Tessa’s novel approach to overcome the challenges of applying CAR – cells in solid tumors is to is to combine CAR-T cells and binary oncolytic virus therapy. The administration of this therapy is a two-step process: adenoviruses consisting of oncolytic and helper-dependent adenoviruses are administered locally into the tumor, followed by systemic infusion of tumor antigen targeting-CAR-T cells. The oncolytic virus directly kills tumor cells and while doing so, generates an inflammatory tumor microenvironment that would be more accessible to CAR T cell infiltration. Entry of CAR T cells into these ‘hot’ tumors enables a second wave of tumor killing. The helper-dependent virus encodes for local production of T cell stimulant IL-12 and checkpoint inhibitor anti-PD-L1. This further immunologically primes the tumor and super-charges the CAR T cell for tumor killing.

We are testing this approach in our TT16 Phase 1 clinical trial in United States, where we combine HER2-CAR-T cells and binary oncolytic virus therapy to target HER2-positive solid tumors.This study is being conducted in partnership with Baylor College of Medicine.

CD30 is a transmembrane glycoprotein and is a member of the tumour necrosis factor receptor superfamily. CD30 is expressed on virtually all Reed-Sternberg (RS) cells in Hodgkin’s lymphoma (HL) and can also be found expressed in certain proportion of various Non-Hodgkin’s lymphomas (NHL)^1-10. CD30 expression is stable and consistent even in resistance or relapse following CD30 targeting therapy and retreatment has been established as effective ¹¹. In contrast, CD30 is expressed only on activated T and B cells, which are a small subset of immune cells. This makes targeting of this antigen with little likelihood of major off target-related adverse effect, an extremely promising approach to explore in classical Hodgkin and non-Hodgkin lymphoma.

Chimeric Antigen Receptor (CAR) T cell therapy, or CAR-T cell therapy, is an investigational immunotherapy approach to treat cancer. In autologous CAR-T therapy, white blood cells are collected from a patient’s blood using an automated separation process. The cells are sent to a manufacturing laboratory where they are engineered to produce chimeric antigen receptors on their surface. The engineered T cells are now called CAR-T cells. After testing for the surface expression of CAR, the cells are further expanded in a cocktail of cytokines until the dose level required for treatment is achieved.

Following infusion into the patient’s bloodstream, CAR-T cells recognize and kill the tumor cells that express the targeted antigen on their surface while also continuing to multiply within the patient’s body.

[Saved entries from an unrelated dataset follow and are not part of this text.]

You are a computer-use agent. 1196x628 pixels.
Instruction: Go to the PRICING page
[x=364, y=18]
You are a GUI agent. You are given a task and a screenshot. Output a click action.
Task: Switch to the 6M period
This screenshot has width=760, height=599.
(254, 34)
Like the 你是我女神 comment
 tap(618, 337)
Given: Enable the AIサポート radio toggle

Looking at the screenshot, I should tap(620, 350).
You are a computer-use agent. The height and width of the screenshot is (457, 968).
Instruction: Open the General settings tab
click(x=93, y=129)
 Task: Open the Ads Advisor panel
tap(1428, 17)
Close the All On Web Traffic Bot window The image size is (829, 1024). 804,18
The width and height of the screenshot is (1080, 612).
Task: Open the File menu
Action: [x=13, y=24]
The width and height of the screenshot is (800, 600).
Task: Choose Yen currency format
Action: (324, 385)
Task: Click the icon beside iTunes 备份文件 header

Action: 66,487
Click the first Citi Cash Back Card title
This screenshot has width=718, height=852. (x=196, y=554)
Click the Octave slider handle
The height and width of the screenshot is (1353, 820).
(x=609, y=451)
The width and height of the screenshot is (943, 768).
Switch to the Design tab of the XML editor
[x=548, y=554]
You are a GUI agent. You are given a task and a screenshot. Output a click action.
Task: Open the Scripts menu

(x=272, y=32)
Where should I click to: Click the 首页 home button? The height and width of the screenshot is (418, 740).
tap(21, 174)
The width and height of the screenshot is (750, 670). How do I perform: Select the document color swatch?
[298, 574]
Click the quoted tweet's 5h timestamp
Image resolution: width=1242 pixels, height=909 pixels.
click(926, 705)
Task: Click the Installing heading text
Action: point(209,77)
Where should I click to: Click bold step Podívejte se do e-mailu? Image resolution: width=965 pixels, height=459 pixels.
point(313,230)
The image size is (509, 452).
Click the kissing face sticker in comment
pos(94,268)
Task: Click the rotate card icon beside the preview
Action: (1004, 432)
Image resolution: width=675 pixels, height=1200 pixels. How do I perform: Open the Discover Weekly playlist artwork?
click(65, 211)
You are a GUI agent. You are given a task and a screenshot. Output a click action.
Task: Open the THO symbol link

Tessa’s TT11 CD30.CAR-T cells have been shown in preclinical studies that T-lymphocytes engineered to express CARs targeting CD30 are directed to kill CD30-positive HL cell lines ^1-2.

Two independent CD30-CAR-T cell Phase I/II studies conducted by Baylor College of Medicine (Trial Number: NCT02917083), and the University of North Carolina (Trial Number: NCT02690545) for patients with relapsed or refractory CD30-positive Hodgkin lymphoma showed that TT11 CD30-CAR T cells have encouraging efficacy and a favorable toxicity profile in heavily pre-treated patients with Hodgkin’s Lymphoma.^3-4 Results from these trials were recently published in the prestigious Journal of Clinical Oncology in 2020.⁵

Following obtainment of the Regenerative Medicine Advanced Therapy Designation and PRIME designations awarded by the U.S. Food and Drug Administration and European Medicines Agency (EMA), Tessa launched at Phase II pilot study at multiple sites in North America and Europe to investigate TT11 CD30. CAR-T Therapy in patients with relapsed or refractory classical Hodgkin lymphoma. The therapy resulted in favourable outcomes in heavily pre-treated patients. The result were presented in a poster presentation at American Society of Hematology conferences in both 2021 and 2022.

In 2022, Tessa commenced a Phase 1b clinical trial (ACTION) investigating TT11 in combination with Bristol Myers Squib’s nivolumab as a potential second-line treatment for patients with relapsed or refractory CD30-positive classical Hodgkin lymphoma (cHL). Nivolumab is a human IgG4 monoclonal antibody that blocks PD-1. It has been approved by the U.S. Food and Drug Administration (FDA) as a treatment for numerous cancer indications, including classical Hodgkin lymphoma.